[[ MATERIAL SUPPLIED, beginning ]]

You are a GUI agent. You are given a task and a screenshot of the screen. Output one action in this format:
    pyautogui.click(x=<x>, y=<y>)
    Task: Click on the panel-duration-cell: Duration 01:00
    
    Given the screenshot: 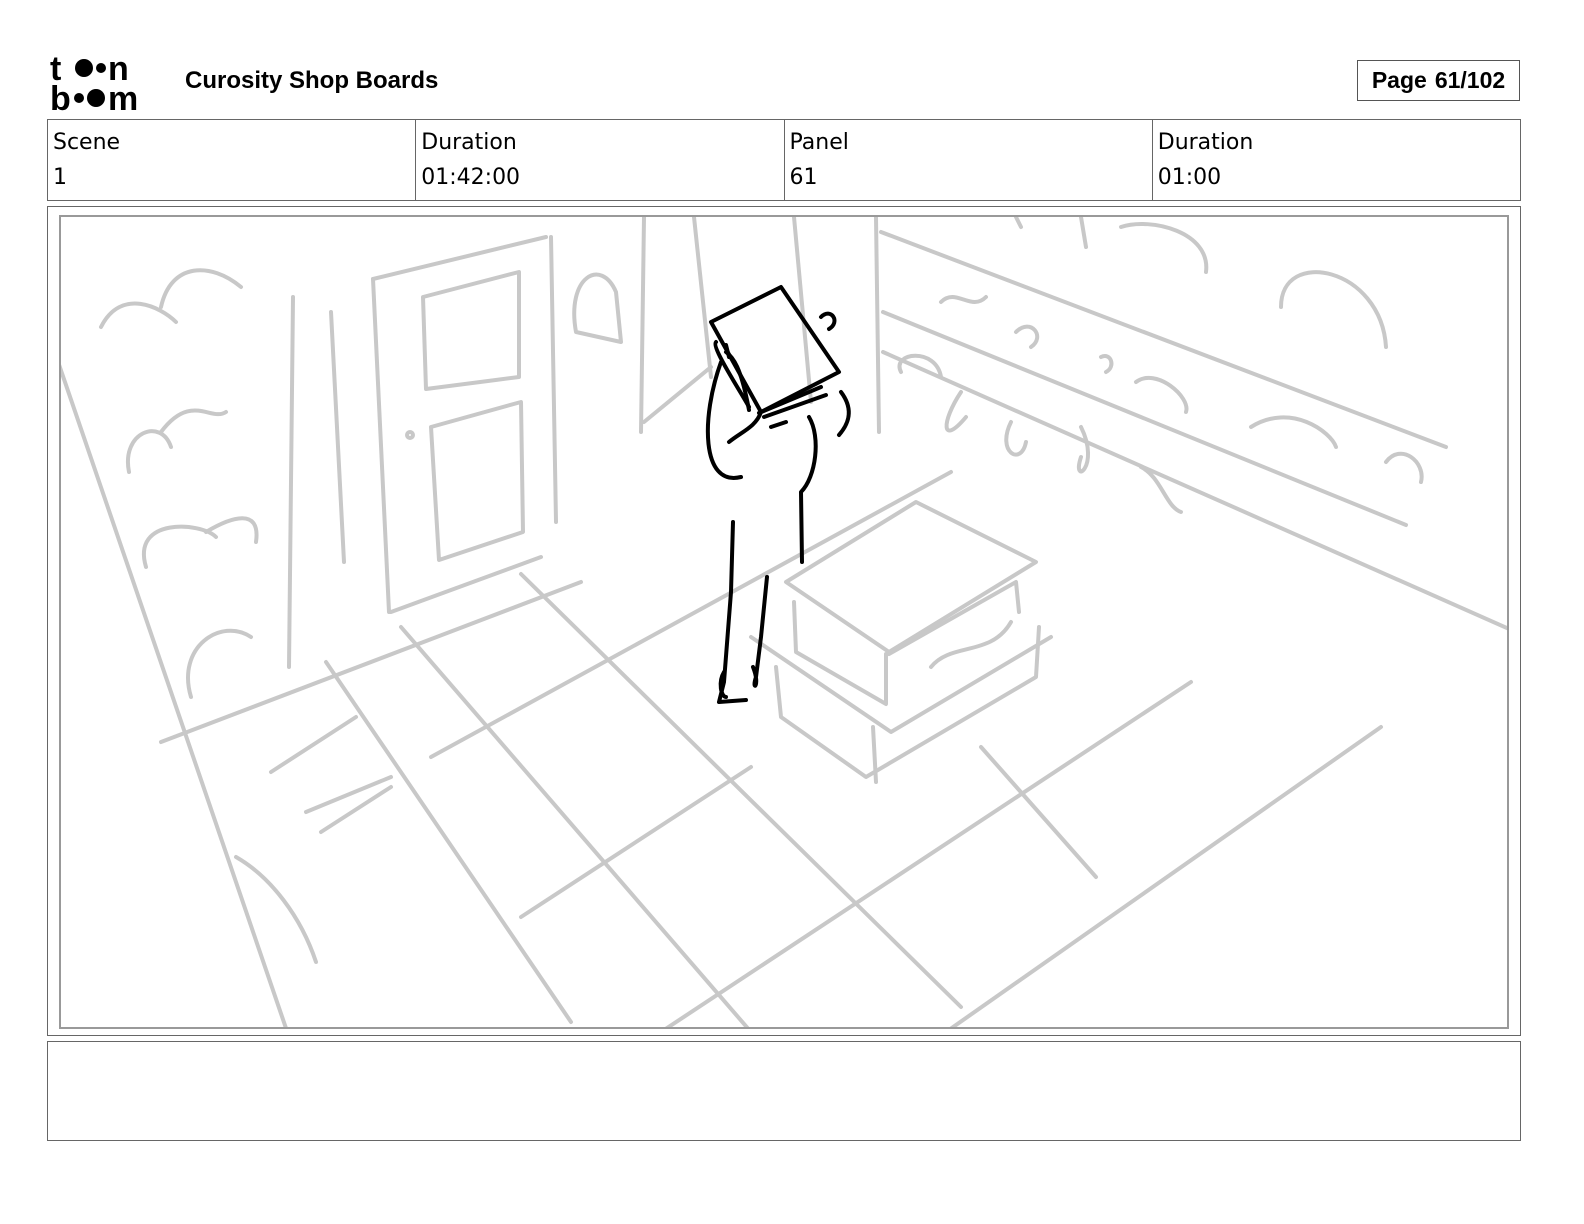 What is the action you would take?
    pyautogui.click(x=1336, y=160)
    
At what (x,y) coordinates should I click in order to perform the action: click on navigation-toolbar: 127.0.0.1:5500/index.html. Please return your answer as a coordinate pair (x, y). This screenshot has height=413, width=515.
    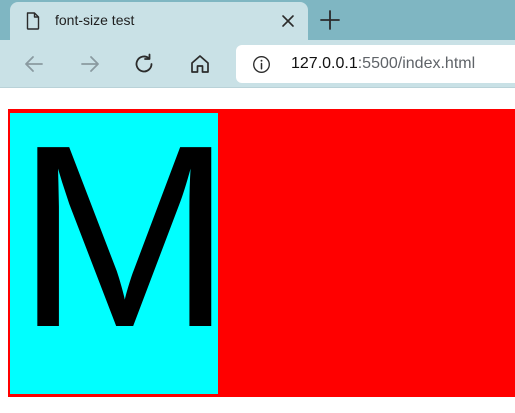
    Looking at the image, I should click on (258, 64).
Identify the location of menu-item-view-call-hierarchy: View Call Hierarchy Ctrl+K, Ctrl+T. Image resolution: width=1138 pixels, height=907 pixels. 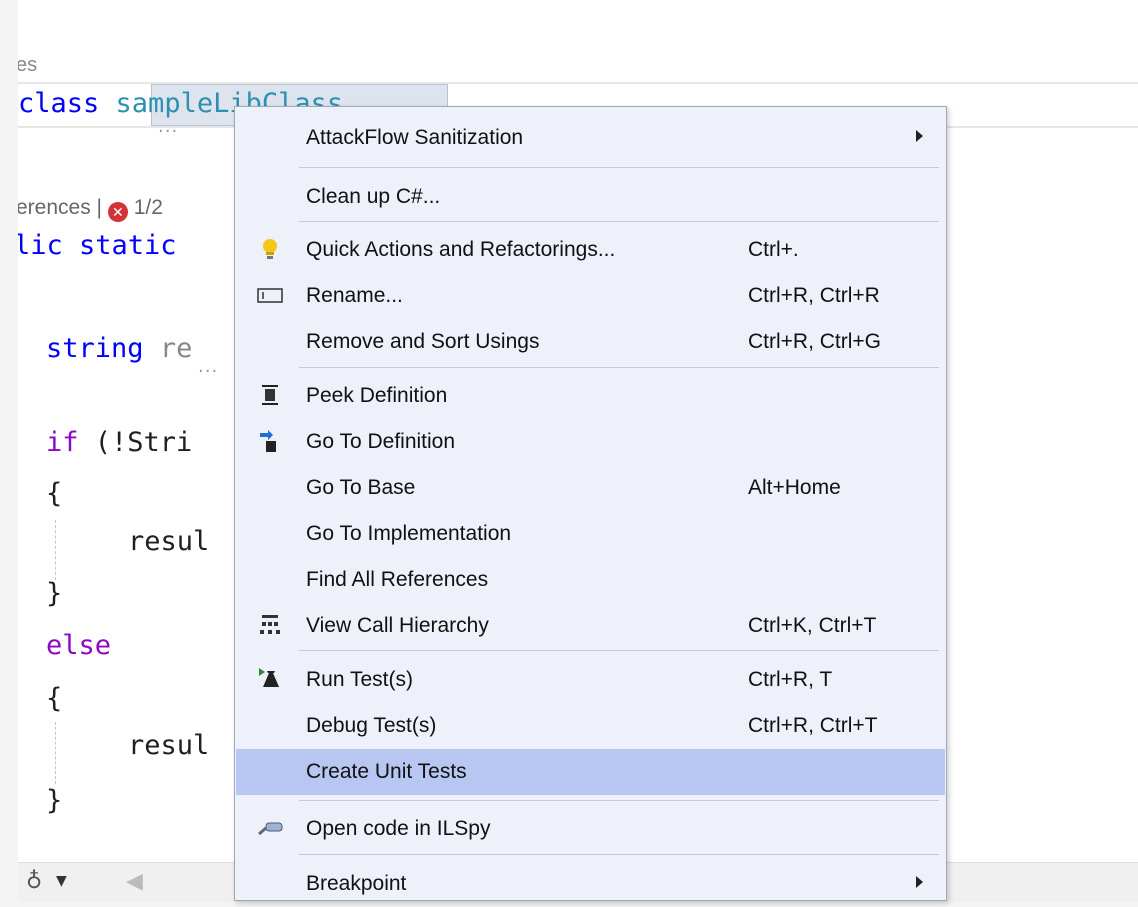
(590, 626).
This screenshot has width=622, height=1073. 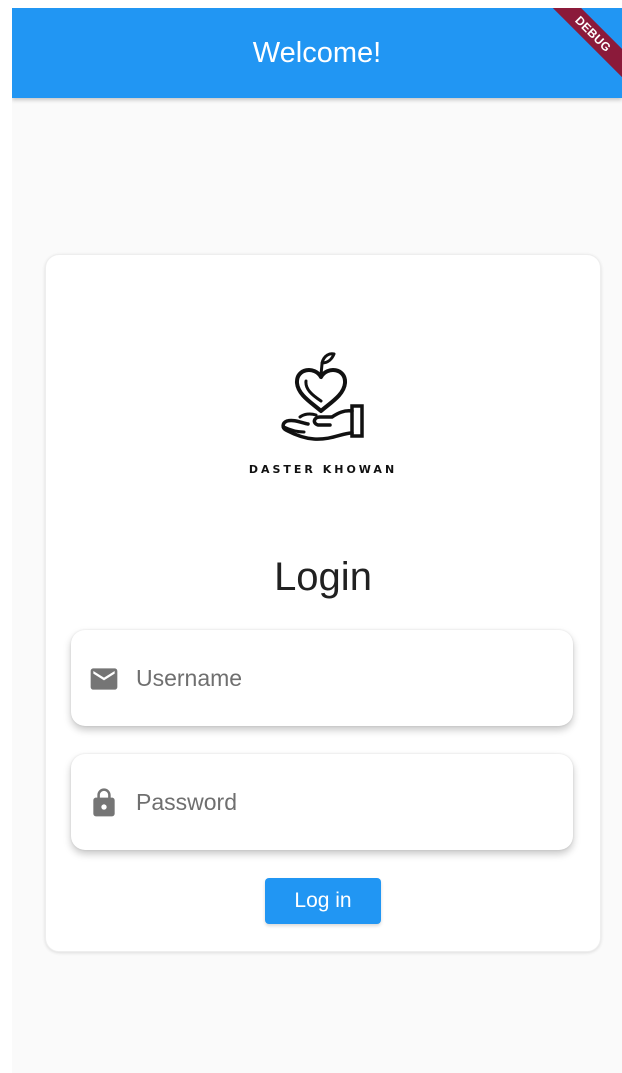 I want to click on password-input, so click(x=346, y=802).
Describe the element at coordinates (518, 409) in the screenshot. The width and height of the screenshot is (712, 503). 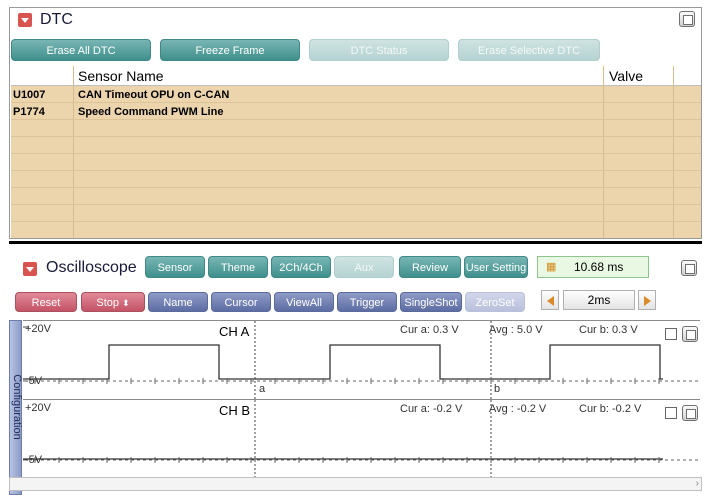
I see `channel-b-average: Avg : -0.2 V` at that location.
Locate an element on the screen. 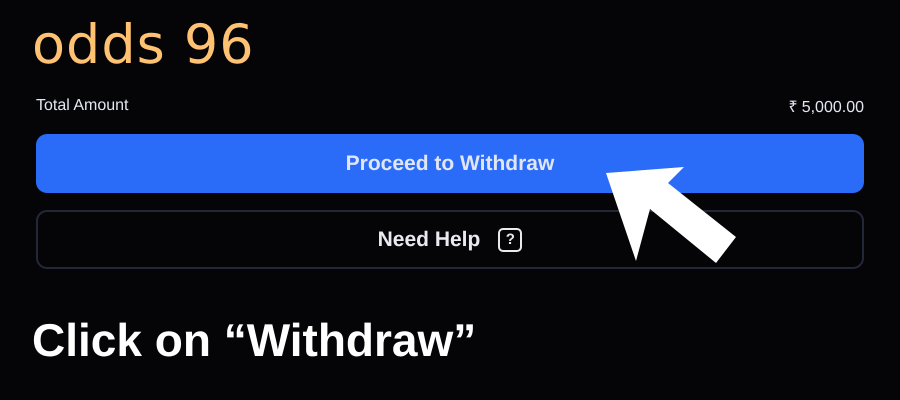 The image size is (900, 400). arrow-icon is located at coordinates (672, 216).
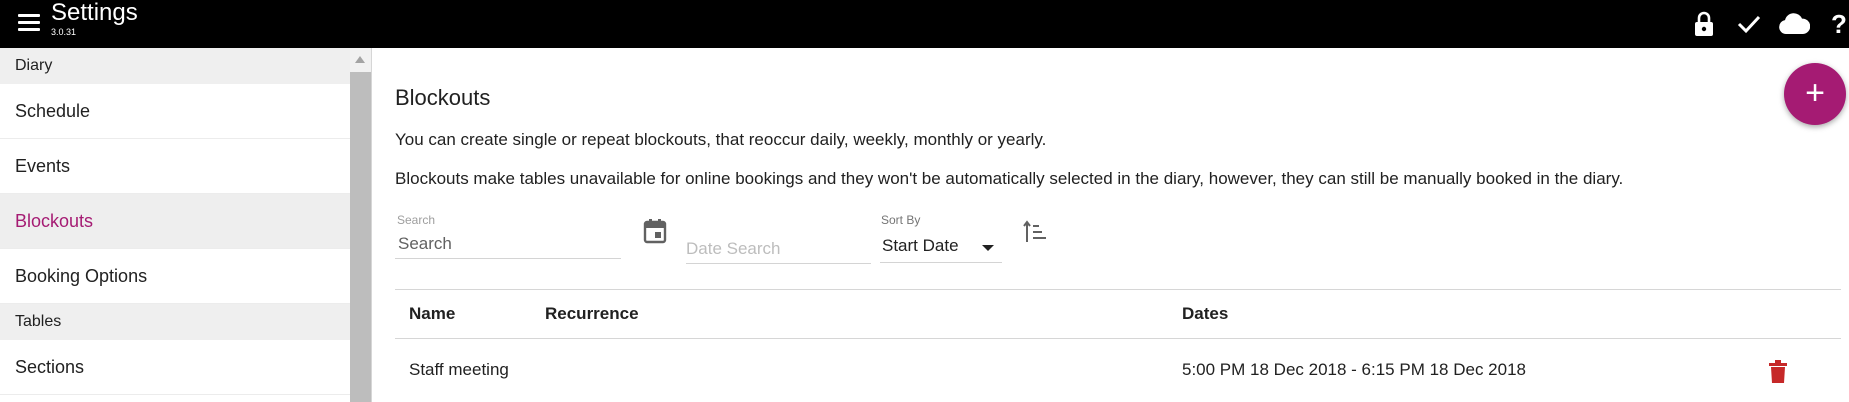 This screenshot has width=1849, height=402. Describe the element at coordinates (175, 166) in the screenshot. I see `sidebar-item-events: Events` at that location.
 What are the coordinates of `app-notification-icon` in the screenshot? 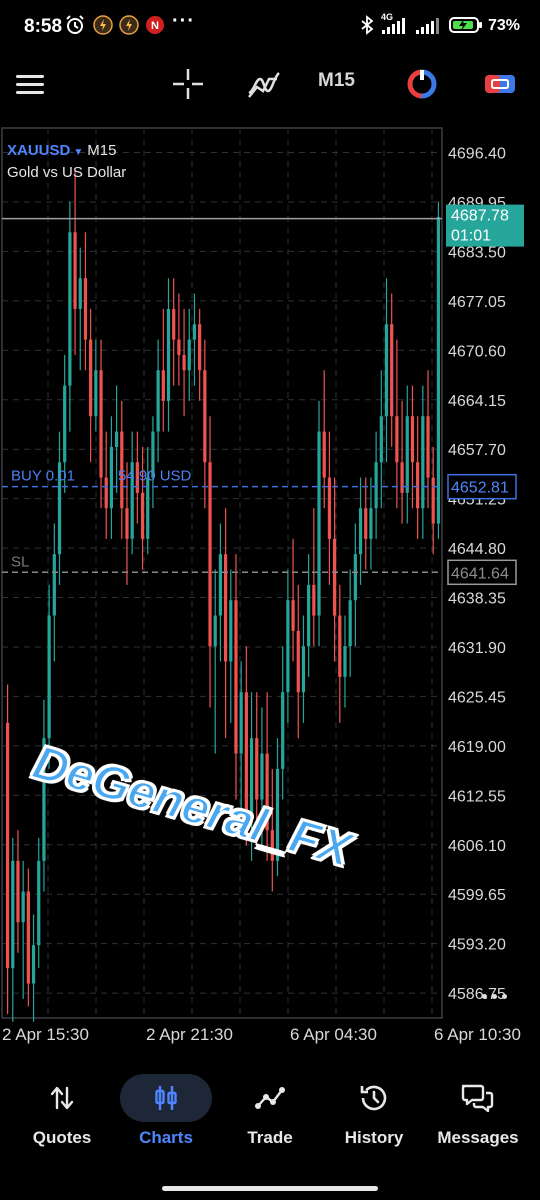 It's located at (129, 25).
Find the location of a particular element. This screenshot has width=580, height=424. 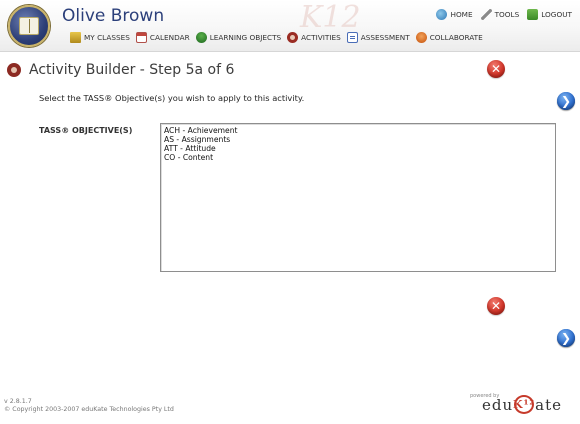

powered-by-logo: powered by edu K¹² ate is located at coordinates (523, 403).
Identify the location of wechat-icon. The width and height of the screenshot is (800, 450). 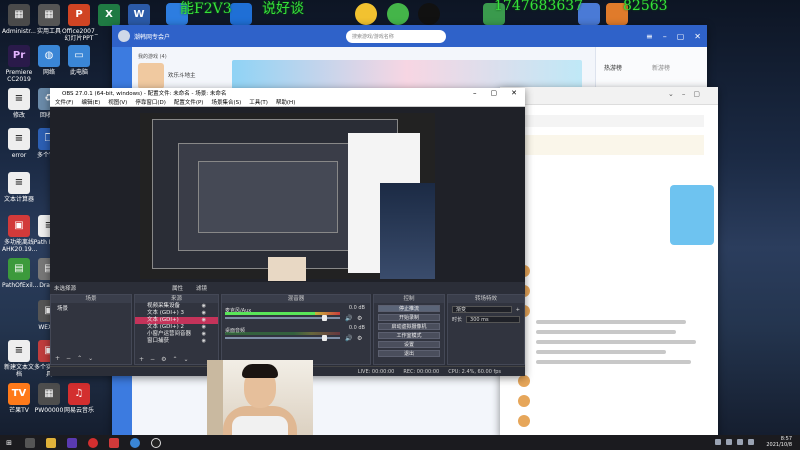
(398, 14).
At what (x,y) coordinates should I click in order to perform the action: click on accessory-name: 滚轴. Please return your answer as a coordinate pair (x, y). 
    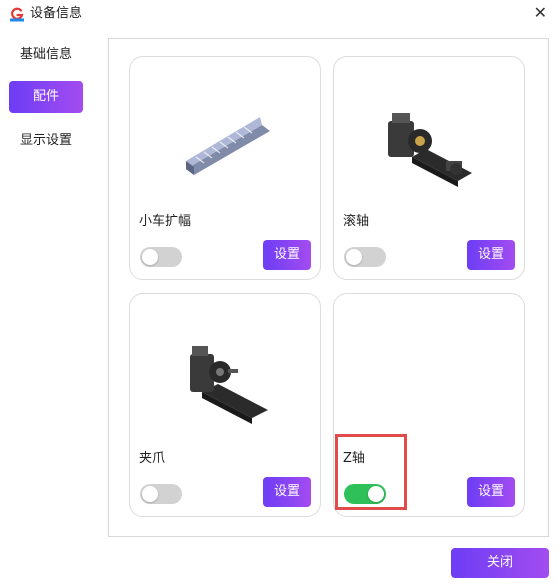
    Looking at the image, I should click on (356, 222).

[[ MATERIAL SUPPLIED, end ]]

* [WORK ORDER] Can you give the listing again from its first line through the line containing "Task: Click on", substituting "a single action" for "one action" and changing nothing else?

* [REPLY]
You are a GUI agent. You are given a task and a screenshot of the screen. Output a single action in this format:
    pyautogui.click(x=<x>, y=<y>)
    Task: Click on the panel-duration-cell: Duration 01:00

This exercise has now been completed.